> _AIM_
In the review of Franny and Zooey, restate the passage from "Lane, over martinis" up to and including "the ladies' room.", swapping "martinis" for "highballs".

> _EXTRACTED TEXT_
- - - - - - -

“Everything everybody does is so-- I don't know-- not wrong, or even mean, or even stupid necessarily. But just so tiny and meaningless and sad-making. And the worst part is, if you go bohemian or something crazy like that, you're conforming just as much as everybody else, only in a different way.”
Nowhere near as beloved as J.D. Salinger's most famous novel, Franny and Zooey is nevertheless a fine follow-up to Catcher in the Rye, once you've finished university, talked a good game, enjoyed a few wild streaks, got a good job, and have come to the realization that for all your good fortune, your education, your friendships, and your loves loved and lost, there is yet something amiss, intangibly off, and the anxiety that this might be all there is. Luckily, I have never suffered the nervous breakdown that strikes the titular Franny, who for all her beauty and intelligence has an acute Holdenesque disconnect from the physical world, leading her to chant “Lord Jesus Christ, have mercy on me,” a mantra she's learned from a story about a Russian peasant seeking God called Way of the Pilgrim, a book handed down from her older brother, Seymour, the famous suicide in Salinger's short story, “A Perfect Day for Banana Fish.”
Franny's existential dilemma is the thread between the two stories (originally published within a few years of each other in The New Yorker in the 1950s), the short “Franny” and the novella-length “Zooey.” The former concerns Franny's disastrous date with her long-distance beau, Lane, on the eve of the big football game with Yale, the latter story with her brother Zooey's attempt to prod Franny out of her misery. Both pieces are dialogue-rich and easy to imagine as theatrical productions, especially as both Franny and Zooey are actors and have an air of the performer, charisma, and a genius for wit (the reader senses the impact such a family drama, especially one so connected to disillusionment of the adult world, would have on contemporary artists, most especially the filmmaker Wes Anderson). As much of a legend Holden Caulfield is, Salinger seemed much more interested in the Glass family, its vaudeville parents and seven children, all of whom were once regarded as child prodigies on a radio program called It's a Wise Child.
Lane, over martinis and snails at a lunch date in an upscale bistro, just wants to talk about some “goddamn” paper he wrote about Flaubert. Franny, chain-smoking and not even looking at her chicken sandwich, recognizes in Lane the supercilious mannerisms emblematic of the culture she is from and which she has begun to despise. It leads to several remarkable outbursts, flabbergasting Lane: “I'm just sick of ego, ego, ego. My own and everybody else's. I'm sick of everybody that wants to get somewhere, do something distinguished and all, be somebody interesting.” Living on nerves and Marlboros, Franny faints in the ladies' room.

- - - - - - -

> _COLLECTED DATA_
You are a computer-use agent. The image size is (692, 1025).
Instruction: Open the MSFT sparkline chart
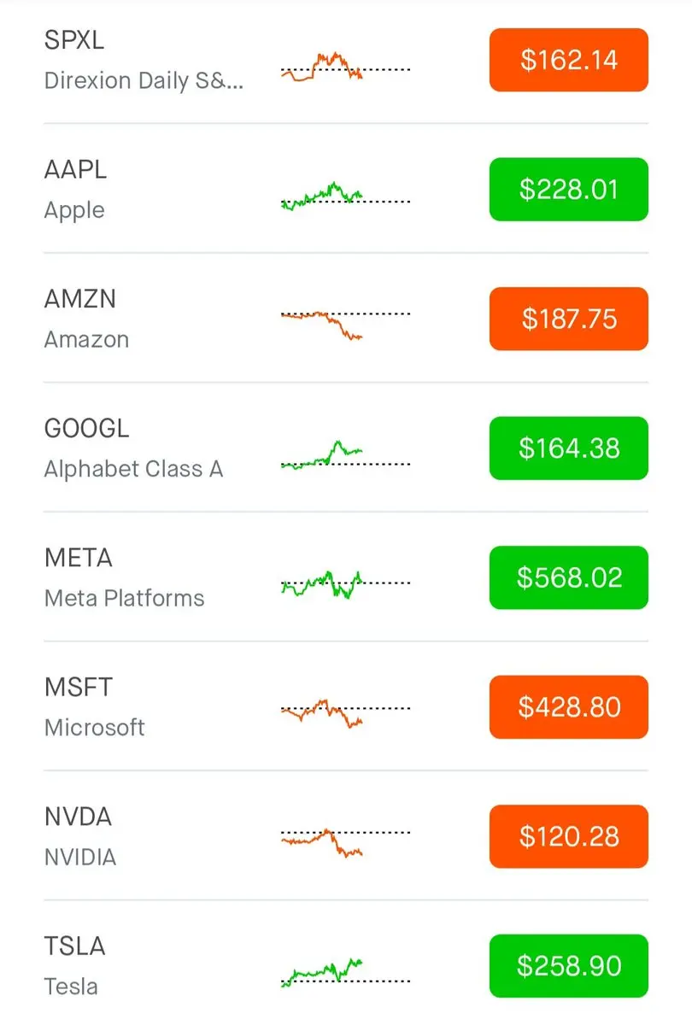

- - - - - - -

> _SOLUTION FOR THIS TASK_
Lane, over highballs and snails at a lunch date in an upscale bistro, just wants to talk about some “goddamn” paper he wrote about Flaubert. Franny, chain-smoking and not even looking at her chicken sandwich, recognizes in Lane the supercilious mannerisms emblematic of the culture she is from and which she has begun to despise. It leads to several remarkable outbursts, flabbergasting Lane: “I'm just sick of ego, ego, ego. My own and everybody else's. I'm sick of everybody that wants to get somewhere, do something distinguished and all, be somebody interesting.” Living on nerves and Marlboros, Franny faints in the ladies' room.